I remember those far off days when I sometimes used to go to bed looking forward to tomorrow. Christmas Eve was favourite, of course, but there were others. Every Friday night when I was a schoolboy fitted the bill, especially on the day when we’d broken up for the Christmas or long summer break. The night before the annual summer holiday was another, and the night before a planned fishing trip, and the night before a first date with a new girlfriend… I could go on; there used to be quite a few at one time. I suppose it was a time when my reclusive tendency was only at its seminal stage and the need to live inside myself was but the effulgent eastern sky before sunrise.
It seems such a very long time since I’ve gone to bed looking forward to tomorrow. All I have to look forward to these days is waking up wishing I didn’t have to get out of bed. It’s what happens when life has taken you up a tributary off the main river, led you to an empty but enchanted glade, and you’ve grown fond of the sense of peace.
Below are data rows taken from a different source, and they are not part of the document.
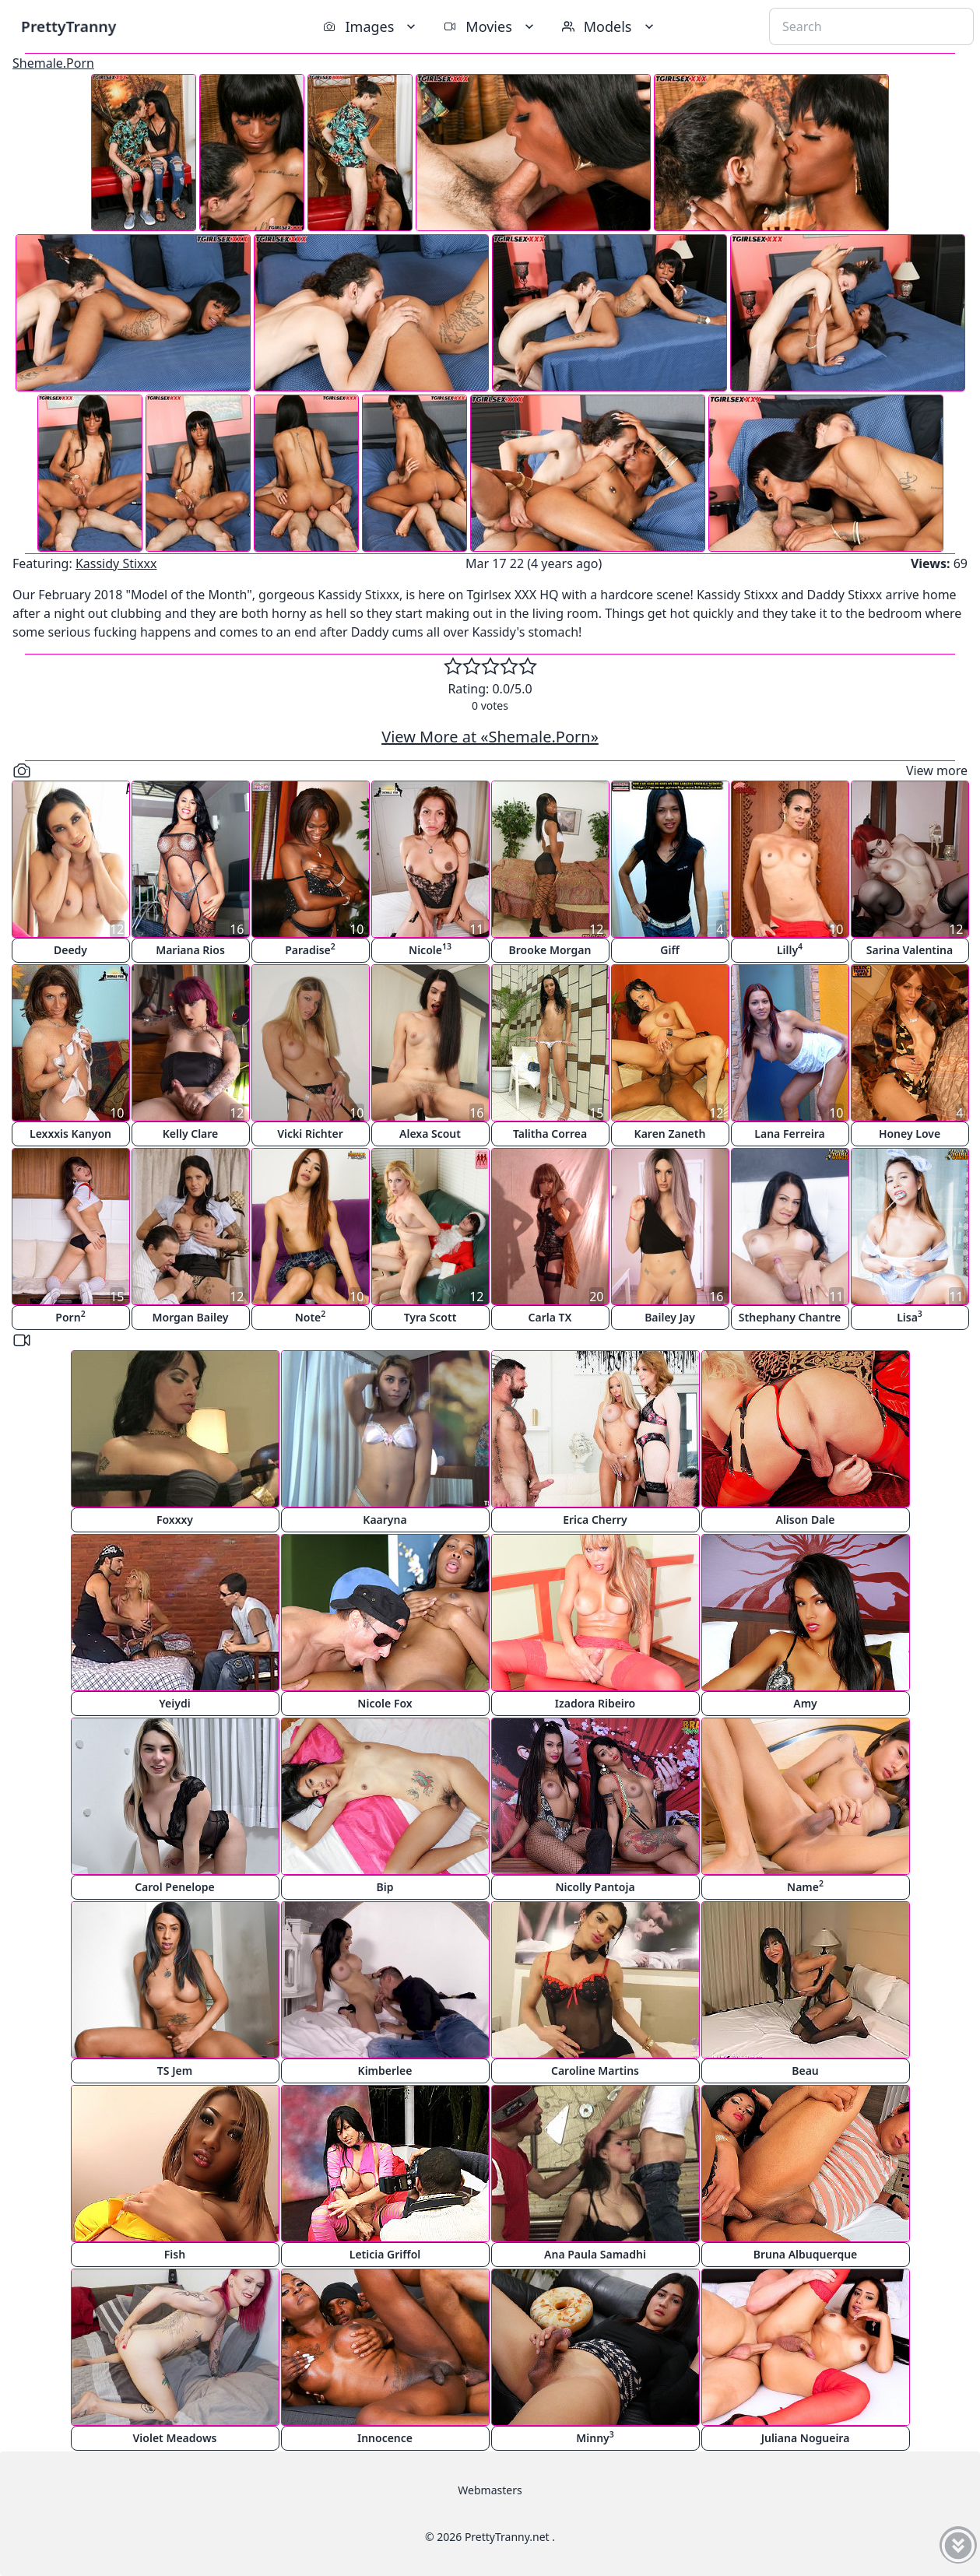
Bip (385, 1886)
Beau (805, 2070)
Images (371, 26)
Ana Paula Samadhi (595, 2254)
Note (310, 1316)
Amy (805, 1703)
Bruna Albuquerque (805, 2254)
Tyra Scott (430, 1317)
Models (609, 26)
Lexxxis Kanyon (70, 1133)
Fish (174, 2254)
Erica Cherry (595, 1519)
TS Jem (174, 2070)
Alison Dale (804, 1519)
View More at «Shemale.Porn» (490, 736)
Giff (670, 949)
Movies (490, 26)
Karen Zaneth (670, 1133)
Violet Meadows (175, 2437)
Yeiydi (174, 1703)
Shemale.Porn (53, 63)
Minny (595, 2437)
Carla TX (550, 1317)
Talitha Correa (550, 1133)
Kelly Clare (191, 1133)
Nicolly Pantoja (594, 1886)
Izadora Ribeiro (595, 1703)
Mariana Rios (190, 949)
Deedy (70, 949)
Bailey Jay (670, 1317)
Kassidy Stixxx (116, 563)
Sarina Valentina (909, 949)
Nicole (430, 949)
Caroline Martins (595, 2070)
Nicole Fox (384, 1703)
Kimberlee (385, 2070)
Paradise (310, 949)
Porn (70, 1316)
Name (805, 1886)
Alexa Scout (430, 1133)
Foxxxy (174, 1519)
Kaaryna (384, 1519)
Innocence (385, 2437)
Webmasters (490, 2490)
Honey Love (909, 1133)
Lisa (909, 1316)
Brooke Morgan (550, 949)
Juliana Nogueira (805, 2437)
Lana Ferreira (789, 1133)
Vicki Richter (310, 1133)
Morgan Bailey (190, 1317)
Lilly (790, 949)
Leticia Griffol (384, 2254)
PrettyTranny (68, 26)
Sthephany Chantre (790, 1317)
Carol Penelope (175, 1886)
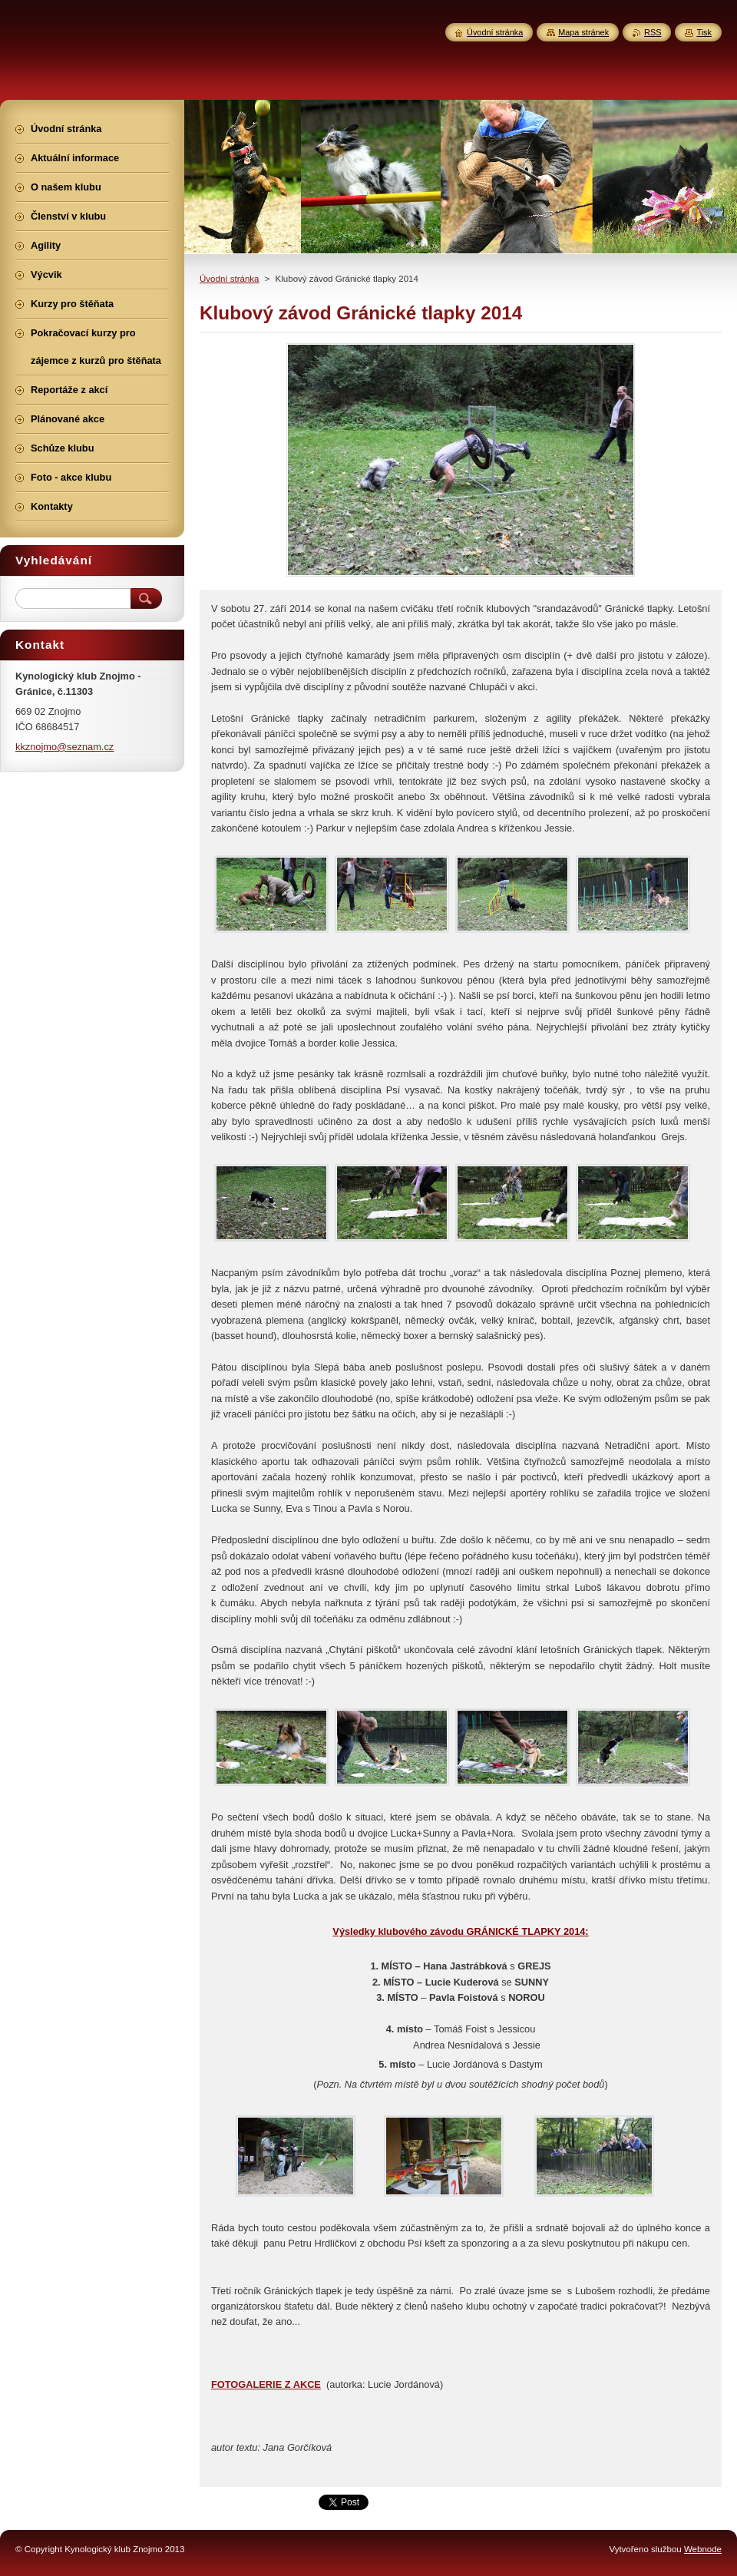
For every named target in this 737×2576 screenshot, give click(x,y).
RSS (652, 32)
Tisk (704, 32)
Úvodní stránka (229, 278)
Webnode (703, 2549)
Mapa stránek (583, 32)
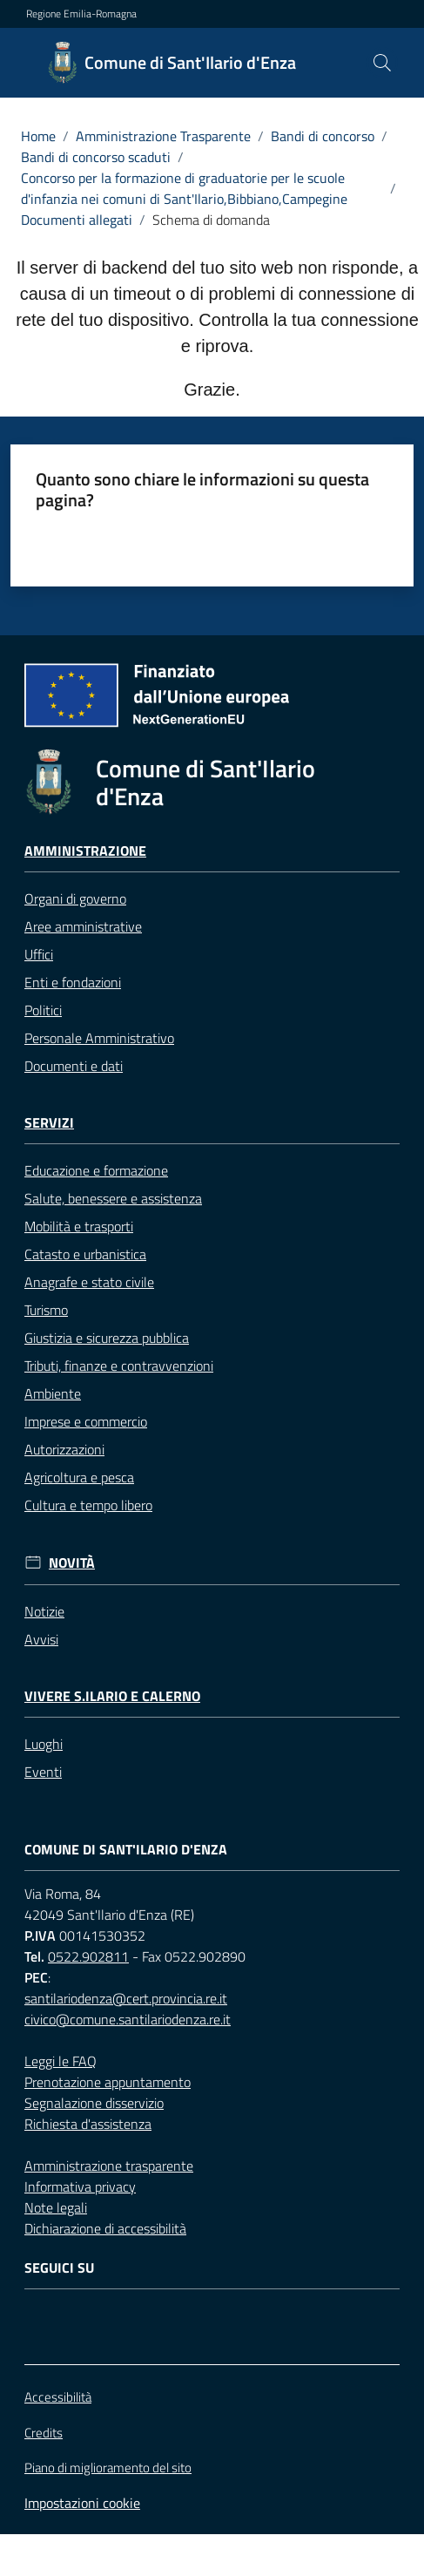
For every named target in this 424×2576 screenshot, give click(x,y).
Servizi (49, 1123)
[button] (382, 62)
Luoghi (43, 1743)
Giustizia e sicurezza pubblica (106, 1337)
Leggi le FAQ (60, 2061)
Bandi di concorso (322, 135)
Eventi (43, 1771)
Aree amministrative (83, 926)
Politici (43, 1010)
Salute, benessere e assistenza (113, 1198)
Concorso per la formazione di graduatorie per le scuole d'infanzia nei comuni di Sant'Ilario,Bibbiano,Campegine (184, 188)
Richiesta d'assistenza (87, 2123)
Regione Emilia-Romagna (81, 14)
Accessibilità (57, 2397)
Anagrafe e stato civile (89, 1281)
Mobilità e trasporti (78, 1226)
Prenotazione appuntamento (107, 2081)
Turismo (46, 1309)
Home (38, 135)
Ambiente (52, 1393)
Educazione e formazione (96, 1170)
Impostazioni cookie (82, 2502)
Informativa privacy (80, 2186)
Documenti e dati (73, 1065)
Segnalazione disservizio (94, 2102)
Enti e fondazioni (72, 982)
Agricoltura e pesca (79, 1477)
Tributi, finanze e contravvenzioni (118, 1365)
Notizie (44, 1611)
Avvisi (41, 1639)
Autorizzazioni (64, 1449)
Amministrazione (85, 851)
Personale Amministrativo (99, 1037)
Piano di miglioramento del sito (108, 2467)
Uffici (38, 954)
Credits (43, 2433)
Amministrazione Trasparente (163, 135)
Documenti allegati (76, 219)
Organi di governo (75, 898)
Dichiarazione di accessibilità (105, 2228)
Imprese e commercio (85, 1421)
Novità (72, 1563)
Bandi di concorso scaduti (96, 156)
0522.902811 (88, 1956)
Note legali (55, 2207)
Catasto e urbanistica (85, 1254)
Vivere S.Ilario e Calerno (112, 1696)
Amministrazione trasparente (108, 2165)
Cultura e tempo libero (88, 1505)
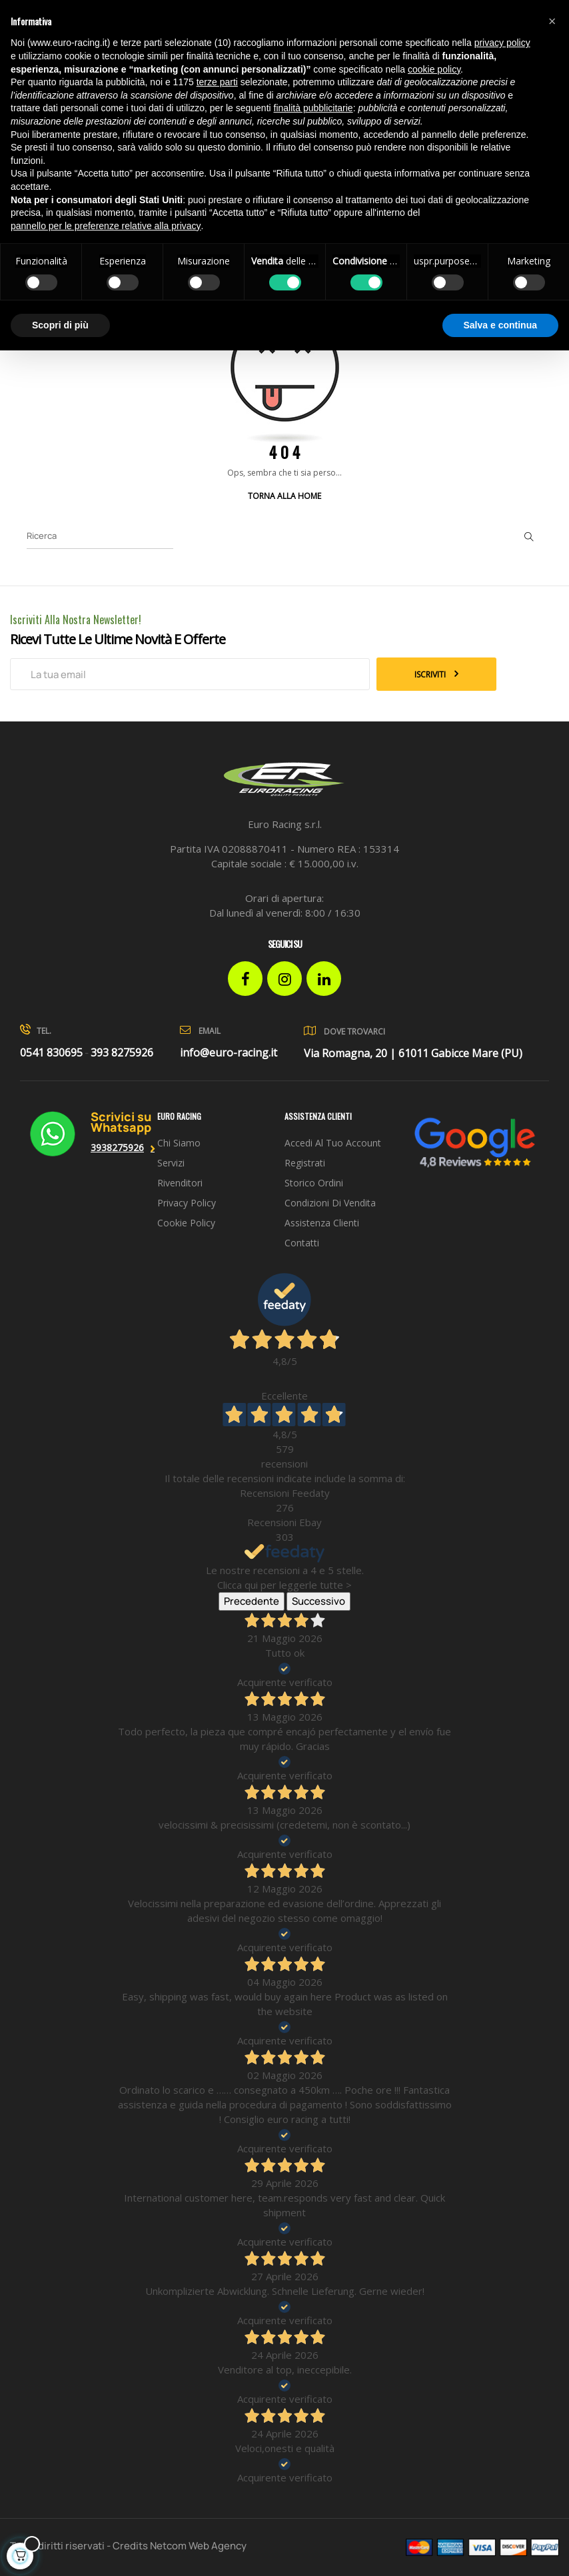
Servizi (171, 1162)
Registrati (304, 1162)
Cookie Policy (186, 1222)
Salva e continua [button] (500, 325)
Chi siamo (179, 1142)
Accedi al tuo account (332, 1142)
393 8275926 (122, 1052)
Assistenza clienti (321, 1222)
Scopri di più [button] (60, 325)
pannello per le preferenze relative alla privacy (106, 225)
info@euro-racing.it (228, 1052)
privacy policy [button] (502, 42)
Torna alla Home (284, 496)
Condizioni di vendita (330, 1202)
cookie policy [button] (434, 69)
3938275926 (117, 1147)
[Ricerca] (100, 535)
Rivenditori (180, 1182)
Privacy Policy (186, 1202)
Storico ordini (313, 1182)
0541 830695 (51, 1052)
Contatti (301, 1242)
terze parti (217, 82)
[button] (551, 21)
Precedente (251, 1601)
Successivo (318, 1601)
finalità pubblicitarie (313, 108)
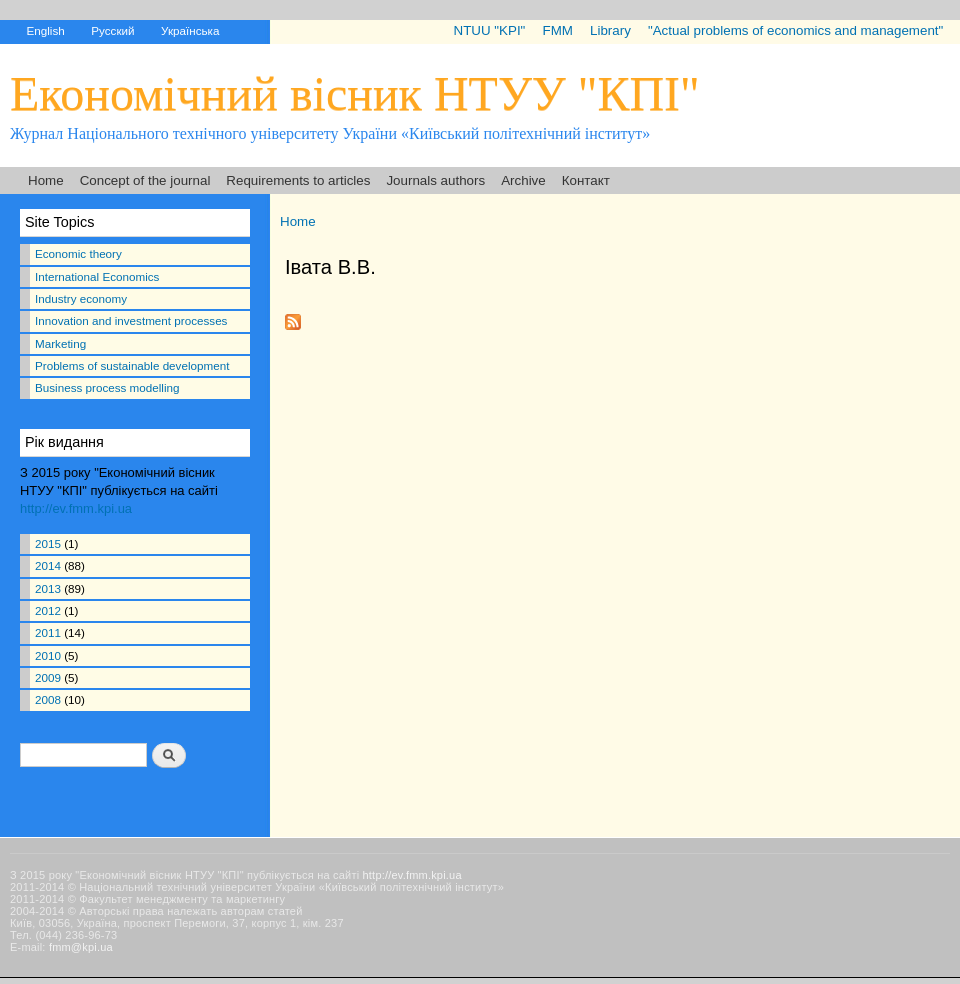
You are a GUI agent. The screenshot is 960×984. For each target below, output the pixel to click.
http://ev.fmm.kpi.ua (76, 508)
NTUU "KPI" (490, 30)
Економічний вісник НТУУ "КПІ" (355, 93)
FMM (557, 30)
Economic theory (78, 253)
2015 (48, 543)
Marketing (60, 343)
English (45, 30)
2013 (48, 588)
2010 (48, 655)
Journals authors (435, 180)
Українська (190, 30)
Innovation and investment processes (131, 320)
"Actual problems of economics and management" (795, 30)
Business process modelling (107, 387)
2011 (48, 632)
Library (610, 30)
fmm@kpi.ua (81, 947)
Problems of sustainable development (132, 365)
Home (46, 180)
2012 (48, 610)
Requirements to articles (298, 180)
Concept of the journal (145, 180)
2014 (48, 565)
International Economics (97, 276)
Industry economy (81, 298)
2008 (48, 699)
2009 (48, 677)
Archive (523, 180)
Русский (112, 30)
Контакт (586, 180)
Maybe I should start looking forward to my Sainsbury’s shopping trips. There’s a new checkout operator there who has deep and soulful eyes which carry just a hint of vulnerability, so I make a point of going through her checkout just so I can look at them. She doesn’t seem to mind; she even smiled at me once, although I expect she tells her colleagues about ‘this weird old bloke who frowns a lot and stares at me.’ Well, that’s OK. I can tolerate the reputation as long as she finds it amusing.